▶
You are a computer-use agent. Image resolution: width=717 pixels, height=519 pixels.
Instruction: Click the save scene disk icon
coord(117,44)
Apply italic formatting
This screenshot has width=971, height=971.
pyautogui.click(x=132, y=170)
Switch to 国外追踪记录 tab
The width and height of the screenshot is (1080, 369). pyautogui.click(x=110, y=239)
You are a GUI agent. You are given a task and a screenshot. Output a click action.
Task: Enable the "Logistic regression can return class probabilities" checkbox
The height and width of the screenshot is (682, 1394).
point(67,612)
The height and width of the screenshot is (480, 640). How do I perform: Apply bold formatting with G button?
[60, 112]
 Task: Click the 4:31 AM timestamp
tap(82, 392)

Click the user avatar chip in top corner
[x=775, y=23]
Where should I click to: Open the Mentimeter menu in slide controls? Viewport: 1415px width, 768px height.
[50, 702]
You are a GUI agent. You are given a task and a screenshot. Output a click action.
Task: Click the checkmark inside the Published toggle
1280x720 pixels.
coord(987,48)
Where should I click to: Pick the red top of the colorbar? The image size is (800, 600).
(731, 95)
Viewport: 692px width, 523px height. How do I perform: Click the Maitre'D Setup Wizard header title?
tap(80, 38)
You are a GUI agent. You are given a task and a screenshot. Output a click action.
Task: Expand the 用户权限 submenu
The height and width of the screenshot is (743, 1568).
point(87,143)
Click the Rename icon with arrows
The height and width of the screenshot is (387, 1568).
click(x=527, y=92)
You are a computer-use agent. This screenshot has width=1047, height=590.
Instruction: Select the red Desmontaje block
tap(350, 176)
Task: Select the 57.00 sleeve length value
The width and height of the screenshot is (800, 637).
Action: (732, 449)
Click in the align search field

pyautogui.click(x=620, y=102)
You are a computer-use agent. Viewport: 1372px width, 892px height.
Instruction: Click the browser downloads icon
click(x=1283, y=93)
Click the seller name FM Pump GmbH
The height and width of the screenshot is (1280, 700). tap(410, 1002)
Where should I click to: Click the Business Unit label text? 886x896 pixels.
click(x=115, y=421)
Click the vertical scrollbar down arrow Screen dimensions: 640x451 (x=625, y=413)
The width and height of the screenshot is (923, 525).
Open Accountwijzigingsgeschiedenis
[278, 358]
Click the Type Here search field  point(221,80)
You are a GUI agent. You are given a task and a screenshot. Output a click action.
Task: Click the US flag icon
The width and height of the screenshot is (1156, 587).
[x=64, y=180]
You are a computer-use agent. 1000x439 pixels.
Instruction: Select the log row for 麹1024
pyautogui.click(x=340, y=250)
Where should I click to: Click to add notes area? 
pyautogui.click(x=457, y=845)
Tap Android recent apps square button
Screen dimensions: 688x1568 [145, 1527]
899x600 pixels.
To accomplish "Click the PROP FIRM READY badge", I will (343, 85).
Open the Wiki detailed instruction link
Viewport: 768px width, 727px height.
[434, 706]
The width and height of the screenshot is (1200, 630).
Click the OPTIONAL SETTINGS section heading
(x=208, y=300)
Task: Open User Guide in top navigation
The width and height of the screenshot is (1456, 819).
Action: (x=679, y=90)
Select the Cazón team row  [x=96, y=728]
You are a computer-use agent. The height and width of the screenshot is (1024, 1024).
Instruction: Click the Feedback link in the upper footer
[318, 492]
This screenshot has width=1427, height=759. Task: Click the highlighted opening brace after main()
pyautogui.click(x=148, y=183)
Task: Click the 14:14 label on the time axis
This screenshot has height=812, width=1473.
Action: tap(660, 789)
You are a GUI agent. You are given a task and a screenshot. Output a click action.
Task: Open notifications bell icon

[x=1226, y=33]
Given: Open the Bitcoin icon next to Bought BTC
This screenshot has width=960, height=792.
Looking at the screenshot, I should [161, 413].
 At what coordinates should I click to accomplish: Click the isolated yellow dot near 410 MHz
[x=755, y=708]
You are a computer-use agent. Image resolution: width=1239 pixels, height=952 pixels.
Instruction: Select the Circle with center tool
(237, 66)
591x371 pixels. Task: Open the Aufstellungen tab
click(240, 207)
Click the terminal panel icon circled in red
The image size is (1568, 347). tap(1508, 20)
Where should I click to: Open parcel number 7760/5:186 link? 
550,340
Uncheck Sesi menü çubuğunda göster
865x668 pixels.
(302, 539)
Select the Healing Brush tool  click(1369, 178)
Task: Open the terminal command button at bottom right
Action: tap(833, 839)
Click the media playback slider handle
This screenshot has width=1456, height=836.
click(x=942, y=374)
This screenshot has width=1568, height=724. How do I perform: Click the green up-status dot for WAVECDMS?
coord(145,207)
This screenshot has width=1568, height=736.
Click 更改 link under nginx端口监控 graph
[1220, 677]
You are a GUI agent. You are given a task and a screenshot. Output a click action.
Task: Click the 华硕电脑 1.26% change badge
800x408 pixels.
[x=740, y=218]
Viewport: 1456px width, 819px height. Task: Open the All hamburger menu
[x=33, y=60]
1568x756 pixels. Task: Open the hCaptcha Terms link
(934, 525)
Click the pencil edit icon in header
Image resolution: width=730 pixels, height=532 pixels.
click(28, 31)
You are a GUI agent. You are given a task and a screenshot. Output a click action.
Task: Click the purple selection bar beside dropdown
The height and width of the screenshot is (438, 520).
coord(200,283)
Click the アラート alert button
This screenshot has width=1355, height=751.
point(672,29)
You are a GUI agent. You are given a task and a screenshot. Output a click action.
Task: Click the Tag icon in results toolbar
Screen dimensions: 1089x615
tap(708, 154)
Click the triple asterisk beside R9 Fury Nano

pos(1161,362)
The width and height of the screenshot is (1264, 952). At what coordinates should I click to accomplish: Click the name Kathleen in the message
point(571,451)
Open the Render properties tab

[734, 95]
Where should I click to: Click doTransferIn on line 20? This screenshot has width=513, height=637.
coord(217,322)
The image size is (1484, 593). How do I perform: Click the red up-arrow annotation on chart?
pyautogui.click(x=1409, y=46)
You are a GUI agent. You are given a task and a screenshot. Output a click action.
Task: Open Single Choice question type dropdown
◀
→ **Required work**:
Can you recast every line of the material above as a numbered list, skipping the blank lines?

→ **Finished task**:
1. You are a computer-use agent. Image resolution: width=717 pixels, height=519 pixels.
2. Instruction: Click the save scene disk icon
3. coord(117,44)
4. Apply italic formatting
5. This screenshot has width=971, height=971.
6. pyautogui.click(x=132, y=170)
7. Switch to 国外追踪记录 tab
8. The width and height of the screenshot is (1080, 369). pyautogui.click(x=110, y=239)
9. You are a GUI agent. You are given a task and a screenshot. Output a click action.
10. Task: Enable the "Logistic regression can return class probabilities" checkbox
11. The height and width of the screenshot is (682, 1394).
12. point(67,612)
13. The height and width of the screenshot is (480, 640). How do I perform: Apply bold formatting with G button?
14. [60, 112]
15.  Task: Click the 4:31 AM timestamp
16. tap(82, 392)
17. Click the user avatar chip in top corner
18. [x=775, y=23]
19. Where should I click to: Open the Mentimeter menu in slide controls? Viewport: 1415px width, 768px height.
20. [50, 702]
21. You are a GUI agent. You are given a task and a screenshot. Output a click action.
22. Task: Click the checkmark inside the Published toggle
23. 1280x720 pixels.
24. coord(987,48)
25. Where should I click to: Pick the red top of the colorbar? The image size is (800, 600).
26. (731, 95)
27. Viewport: 692px width, 523px height. How do I perform: Click the Maitre'D Setup Wizard header title?
28. tap(80, 38)
29. You are a GUI agent. You are given a task and a screenshot. Output a click action.
30. Task: Expand the 用户权限 submenu
31. The height and width of the screenshot is (743, 1568).
32. point(87,143)
33. Click the Rename icon with arrows
34. The height and width of the screenshot is (387, 1568).
35. click(x=527, y=92)
36. You are a computer-use agent. This screenshot has width=1047, height=590.
37. Instruction: Select the red Desmontaje block
38. tap(350, 176)
39. Task: Select the 57.00 sleeve length value
40. The width and height of the screenshot is (800, 637).
41. Action: (732, 449)
42. Click in the align search field
43. pyautogui.click(x=620, y=102)
44. You are a computer-use agent. Viewport: 1372px width, 892px height.
45. Instruction: Click the browser downloads icon
46. click(x=1283, y=93)
47. Click the seller name FM Pump GmbH
48. The height and width of the screenshot is (1280, 700). tap(410, 1002)
49. Where should I click to: Click the Business Unit label text? 886x896 pixels.
50. click(x=115, y=421)
51. Click the vertical scrollbar down arrow Screen dimensions: 640x451 (x=625, y=413)
52. The width and height of the screenshot is (923, 525).
53. Open Accountwijzigingsgeschiedenis
54. [278, 358]
55. Click the Type Here search field  point(221,80)
56. You are a GUI agent. You are given a task and a screenshot. Output a click action.
57. Task: Click the US flag icon
58. The width and height of the screenshot is (1156, 587).
59. [x=64, y=180]
60. You are a computer-use agent. 1000x439 pixels.
61. Instruction: Select the log row for 麹1024
62. pyautogui.click(x=340, y=250)
63. Where should I click to: Click to add notes area? 
64. pyautogui.click(x=457, y=845)
65. Tap Android recent apps square button
66. Screen dimensions: 688x1568 [145, 1527]
67. 899x600 pixels.
68. To accomplish "Click the PROP FIRM READY badge", I will (343, 85).
69. Open the Wiki detailed instruction link
70. Viewport: 768px width, 727px height.
71. [434, 706]
72. The width and height of the screenshot is (1200, 630).
73. Click the OPTIONAL SETTINGS section heading
74. (x=208, y=300)
75. Task: Open User Guide in top navigation
76. The width and height of the screenshot is (1456, 819).
77. Action: (x=679, y=90)
78. Select the Cazón team row  [x=96, y=728]
79. You are a computer-use agent. The height and width of the screenshot is (1024, 1024).
80. Instruction: Click the Feedback link in the upper footer
81. [318, 492]
82. This screenshot has width=1427, height=759. Task: Click the highlighted opening brace after main()
83. pyautogui.click(x=148, y=183)
84. Task: Click the 14:14 label on the time axis
85. This screenshot has height=812, width=1473.
86. Action: tap(660, 789)
87. You are a GUI agent. You are given a task and a screenshot. Output a click action.
88. Task: Open notifications bell icon
89. [x=1226, y=33]
90. Given: Open the Bitcoin icon next to Bought BTC
91. This screenshot has width=960, height=792.
92. Looking at the screenshot, I should [161, 413].
93.  At what coordinates should I click to accomplish: Click the isolated yellow dot near 410 MHz
94. [x=755, y=708]
95. You are a computer-use agent. Image resolution: width=1239 pixels, height=952 pixels.
96. Instruction: Select the Circle with center tool
97. (237, 66)
98. 591x371 pixels. Task: Open the Aufstellungen tab
99. click(240, 207)
100. Click the terminal panel icon circled in red
101. The image size is (1568, 347). tap(1508, 20)
102. Where should I click to: Open parcel number 7760/5:186 link? 
103. 550,340
104. Uncheck Sesi menü çubuğunda göster
105. 865x668 pixels.
106. (302, 539)
107. Select the Healing Brush tool  click(1369, 178)
108. Task: Open the terminal command button at bottom right
109. Action: tap(833, 839)
110. Click the media playback slider handle
111. This screenshot has width=1456, height=836.
112. click(x=942, y=374)
113. This screenshot has width=1568, height=724. How do I perform: Click the green up-status dot for WAVECDMS?
114. coord(145,207)
115. This screenshot has width=1568, height=736.
116. Click 更改 link under nginx端口监控 graph
117. [1220, 677]
118. You are a GUI agent. You are given a task and a screenshot. Output a click action.
119. Task: Click the 华硕电脑 1.26% change badge
120. 800x408 pixels.
121. [x=740, y=218]
122. Viewport: 1456px width, 819px height. Task: Open the All hamburger menu
123. [x=33, y=60]
124. 1568x756 pixels. Task: Open the hCaptcha Terms link
125. (934, 525)
126. Click the pencil edit icon in header
127. Image resolution: width=730 pixels, height=532 pixels.
128. click(28, 31)
129. You are a GUI agent. You are given a task and a screenshot. Output a click action.
130. Task: Click the purple selection bar beside dropdown
131. The height and width of the screenshot is (438, 520).
132. coord(200,283)
133. Click the アラート alert button
134. This screenshot has width=1355, height=751.
135. point(672,29)
136. You are a GUI agent. You are given a task and a screenshot. Output a click action.
137. Task: Click the Tag icon in results toolbar
138. Screen dimensions: 1089x615
139. tap(708, 154)
140. Click the triple asterisk beside R9 Fury Nano
141. pos(1161,362)
142. The width and height of the screenshot is (1264, 952). At what coordinates should I click to accomplish: Click the name Kathleen in the message
143. point(571,451)
144. Open the Render properties tab
145. [734, 95]
146. Where should I click to: Click doTransferIn on line 20? This screenshot has width=513, height=637.
147. coord(217,322)
148. The image size is (1484, 593). How do I perform: Click the red up-arrow annotation on chart?
149. pyautogui.click(x=1409, y=46)
150. You are a GUI agent. You are given a task and a screenshot. Output a click action.
151. Task: Open Single Choice question type dropdown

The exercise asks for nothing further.